Do this -
Write out every line of the material below without changing a thing.

Entries on where items appear:
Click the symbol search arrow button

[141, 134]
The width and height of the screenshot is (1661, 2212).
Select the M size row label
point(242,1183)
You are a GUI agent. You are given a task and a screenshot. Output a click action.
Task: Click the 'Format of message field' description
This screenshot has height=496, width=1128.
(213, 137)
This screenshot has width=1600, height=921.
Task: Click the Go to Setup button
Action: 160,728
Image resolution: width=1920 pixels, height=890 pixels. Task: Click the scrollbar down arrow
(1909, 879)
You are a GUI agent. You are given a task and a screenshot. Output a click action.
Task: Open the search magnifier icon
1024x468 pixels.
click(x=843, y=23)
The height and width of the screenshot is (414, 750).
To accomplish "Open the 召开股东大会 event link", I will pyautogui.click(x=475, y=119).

The answer -
Click the symbol search arrow button

[141, 134]
The width and height of the screenshot is (1661, 2212).
Select the M size row label
point(242,1183)
You are a GUI agent. You are given a task and a screenshot. Output a click action.
Task: Click the 'Format of message field' description
This screenshot has height=496, width=1128.
(213, 137)
This screenshot has width=1600, height=921.
Task: Click the Go to Setup button
Action: 160,728
Image resolution: width=1920 pixels, height=890 pixels. Task: Click the scrollbar down arrow
(1909, 879)
You are a GUI agent. You are given a task and a screenshot. Output a click action.
Task: Open the search magnifier icon
1024x468 pixels.
click(x=843, y=23)
The height and width of the screenshot is (414, 750).
To accomplish "Open the 召开股东大会 event link", I will pyautogui.click(x=475, y=119).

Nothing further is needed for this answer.